Producer: The tap dancing gets louder and louder and then there is a constant moaning from the mysterious dancer. (The Stagehand tap dances louder and moans at the same time)

Detective: Why, It’s a ghost! It’s dancing all around!

Producer: Then it begins to rain again – (The Stagehand, still tap dancing madly and moaning, picks up the rain box and shakes it to make rain noises.)

69 -and then the rain changes to hail. (the stagehand, still tap dancing, moaning and shaking the rain box, also howl intermittently. The other characters remain silent as the stagehand continues on furiously).

Butler: (Yells) What

(Pause)

Detective: (Yells) I said, it’s a ghost!

Butler: (Yells) I know!

Detective: (Yells) You do!

Butler: (Yells) Yes.

Producer: Then the wind picks up again – The stagehand, now nearly exhausted from tap dancing, howling, moaning and making the sounds of hail, also makes wind noises).

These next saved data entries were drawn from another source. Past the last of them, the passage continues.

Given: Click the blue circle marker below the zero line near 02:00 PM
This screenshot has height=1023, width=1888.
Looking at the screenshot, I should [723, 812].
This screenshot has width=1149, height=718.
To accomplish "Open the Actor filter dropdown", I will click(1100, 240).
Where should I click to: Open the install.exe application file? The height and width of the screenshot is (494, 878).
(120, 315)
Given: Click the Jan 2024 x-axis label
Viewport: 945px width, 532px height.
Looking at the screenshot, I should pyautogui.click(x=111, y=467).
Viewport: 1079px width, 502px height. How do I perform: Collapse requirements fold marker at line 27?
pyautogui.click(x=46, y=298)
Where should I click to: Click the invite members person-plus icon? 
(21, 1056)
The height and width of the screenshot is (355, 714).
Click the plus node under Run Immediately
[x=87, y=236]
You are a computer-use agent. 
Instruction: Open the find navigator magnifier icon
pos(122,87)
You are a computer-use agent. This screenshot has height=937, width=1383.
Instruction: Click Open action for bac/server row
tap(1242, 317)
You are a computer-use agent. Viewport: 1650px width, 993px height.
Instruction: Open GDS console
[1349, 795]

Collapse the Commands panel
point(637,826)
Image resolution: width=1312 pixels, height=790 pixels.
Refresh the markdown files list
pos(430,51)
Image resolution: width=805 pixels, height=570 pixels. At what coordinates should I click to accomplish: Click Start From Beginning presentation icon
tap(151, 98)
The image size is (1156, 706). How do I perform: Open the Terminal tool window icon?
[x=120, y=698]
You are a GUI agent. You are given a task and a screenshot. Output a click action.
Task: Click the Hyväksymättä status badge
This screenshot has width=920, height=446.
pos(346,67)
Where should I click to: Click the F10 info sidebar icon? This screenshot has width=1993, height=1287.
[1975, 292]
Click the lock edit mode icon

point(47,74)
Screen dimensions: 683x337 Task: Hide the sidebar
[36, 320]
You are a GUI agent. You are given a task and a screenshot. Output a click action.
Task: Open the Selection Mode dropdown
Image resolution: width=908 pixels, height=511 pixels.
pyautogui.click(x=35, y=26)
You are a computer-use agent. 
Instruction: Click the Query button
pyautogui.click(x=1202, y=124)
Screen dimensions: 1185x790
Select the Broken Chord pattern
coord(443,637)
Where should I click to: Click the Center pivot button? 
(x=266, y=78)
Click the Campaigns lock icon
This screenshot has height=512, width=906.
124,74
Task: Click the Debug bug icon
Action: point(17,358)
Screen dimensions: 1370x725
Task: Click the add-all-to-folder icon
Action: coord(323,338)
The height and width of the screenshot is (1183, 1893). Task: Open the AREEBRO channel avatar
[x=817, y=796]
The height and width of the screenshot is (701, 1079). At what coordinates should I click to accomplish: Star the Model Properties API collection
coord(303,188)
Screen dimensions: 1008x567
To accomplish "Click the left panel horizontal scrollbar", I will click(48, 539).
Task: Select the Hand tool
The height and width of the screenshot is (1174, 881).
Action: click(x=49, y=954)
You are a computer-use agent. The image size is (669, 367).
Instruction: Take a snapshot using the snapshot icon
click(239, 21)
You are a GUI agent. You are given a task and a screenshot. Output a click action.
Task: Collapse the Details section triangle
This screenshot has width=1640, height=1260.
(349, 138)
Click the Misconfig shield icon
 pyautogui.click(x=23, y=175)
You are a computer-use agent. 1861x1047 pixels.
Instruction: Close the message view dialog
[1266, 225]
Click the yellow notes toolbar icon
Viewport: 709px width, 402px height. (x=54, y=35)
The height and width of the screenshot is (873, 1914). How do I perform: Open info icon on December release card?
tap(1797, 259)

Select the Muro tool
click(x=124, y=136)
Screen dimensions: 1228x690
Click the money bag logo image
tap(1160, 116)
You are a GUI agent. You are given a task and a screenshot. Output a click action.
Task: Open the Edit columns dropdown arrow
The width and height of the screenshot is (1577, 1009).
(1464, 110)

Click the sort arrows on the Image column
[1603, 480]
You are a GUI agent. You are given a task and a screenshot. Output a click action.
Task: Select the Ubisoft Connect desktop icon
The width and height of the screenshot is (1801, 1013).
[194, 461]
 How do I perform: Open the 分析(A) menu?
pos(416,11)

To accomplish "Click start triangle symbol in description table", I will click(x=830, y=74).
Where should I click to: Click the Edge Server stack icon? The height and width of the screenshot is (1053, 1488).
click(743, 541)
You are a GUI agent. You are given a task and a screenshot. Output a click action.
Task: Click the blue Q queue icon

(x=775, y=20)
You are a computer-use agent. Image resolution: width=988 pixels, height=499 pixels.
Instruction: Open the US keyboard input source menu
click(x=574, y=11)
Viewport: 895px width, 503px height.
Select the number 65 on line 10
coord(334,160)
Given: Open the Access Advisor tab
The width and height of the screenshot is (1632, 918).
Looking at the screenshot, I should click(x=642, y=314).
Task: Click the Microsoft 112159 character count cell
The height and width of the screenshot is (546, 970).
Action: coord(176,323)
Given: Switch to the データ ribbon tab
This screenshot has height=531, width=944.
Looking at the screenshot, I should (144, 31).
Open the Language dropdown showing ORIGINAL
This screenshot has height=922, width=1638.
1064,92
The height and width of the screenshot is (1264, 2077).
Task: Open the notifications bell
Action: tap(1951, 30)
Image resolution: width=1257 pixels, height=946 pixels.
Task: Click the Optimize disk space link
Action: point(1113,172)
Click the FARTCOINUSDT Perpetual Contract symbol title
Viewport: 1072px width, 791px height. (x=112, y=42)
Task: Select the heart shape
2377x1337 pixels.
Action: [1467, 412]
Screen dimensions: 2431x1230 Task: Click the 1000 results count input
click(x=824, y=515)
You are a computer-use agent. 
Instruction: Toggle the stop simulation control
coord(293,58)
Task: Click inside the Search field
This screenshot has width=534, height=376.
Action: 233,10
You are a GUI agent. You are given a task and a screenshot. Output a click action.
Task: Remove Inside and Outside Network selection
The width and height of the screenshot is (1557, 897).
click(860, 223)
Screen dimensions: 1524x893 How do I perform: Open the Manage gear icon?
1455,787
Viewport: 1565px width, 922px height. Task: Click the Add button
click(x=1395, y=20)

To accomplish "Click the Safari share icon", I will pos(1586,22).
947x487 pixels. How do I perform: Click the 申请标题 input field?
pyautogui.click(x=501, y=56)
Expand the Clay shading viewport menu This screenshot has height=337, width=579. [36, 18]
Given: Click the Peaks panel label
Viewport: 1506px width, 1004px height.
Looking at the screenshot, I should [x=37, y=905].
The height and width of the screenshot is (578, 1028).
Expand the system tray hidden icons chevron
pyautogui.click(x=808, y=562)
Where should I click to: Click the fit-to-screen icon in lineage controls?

Producer: (In a low voice) And in the detective’s terror,

Detective: (together) What?! & Butler

Producer: (in a loud voice) In the detective’s terror, he knocks over a statue which smashes to the ground. (The stagehand smashes a plate on the ground)

Producer: And then everything is deadly quiet. (the stagehand stops making sound effects and collapses on the table).

Butler: You’ve done it! You’ve broken the curse of Manor House!

Detective: But who was that ghost?

Butler: That was the ghost of the Twelfth Lord of the Manor. He was doomed to tap dance for all eternity because he killed a band leader! But you smashed his statue and that must have broken the curse!

Detective: Tell me one last thing before I go. Why was he moaning?

Butler: I thought that was obvious. His shoes were too tight. (The cast laugh except for the stagehand who gives them a dirty look).

Producer: Did you follow that?

Director: Sure it was clear as a bell (The stagehand rings the bell).

Director: But we’ll have to get the executive committee’s seal of approval. (The stagehand claps his hands like a seal)

70 Producer: It’s a knockout (The stagehand hits himself on the side of his head with a mallet)

Detective: I think it’s a ripper. (The stagehand rips a piece of cloth).

Butler: I’m sure it will be a smash. (The stagehand smashes glass in a box with a metal hammer)

Director: It’ll be a riot (The stagehand blows party horn, footy noise maker etc).

Detective: It’s outrageous. (The stagehand puts on a big summer hat with flowers, and ties a bow under his chin).

Butler: What a blast. (The stagehand hits plunger and 2 flashpots explode, and the stagehand falls behind the desk.)

Director: But there’s only one problem that I can see.

Producer: What’s that?

Director: Who can we get to do the sound effects? (The stagehand appears with a blackened face and wig with hair sticking up all over the place).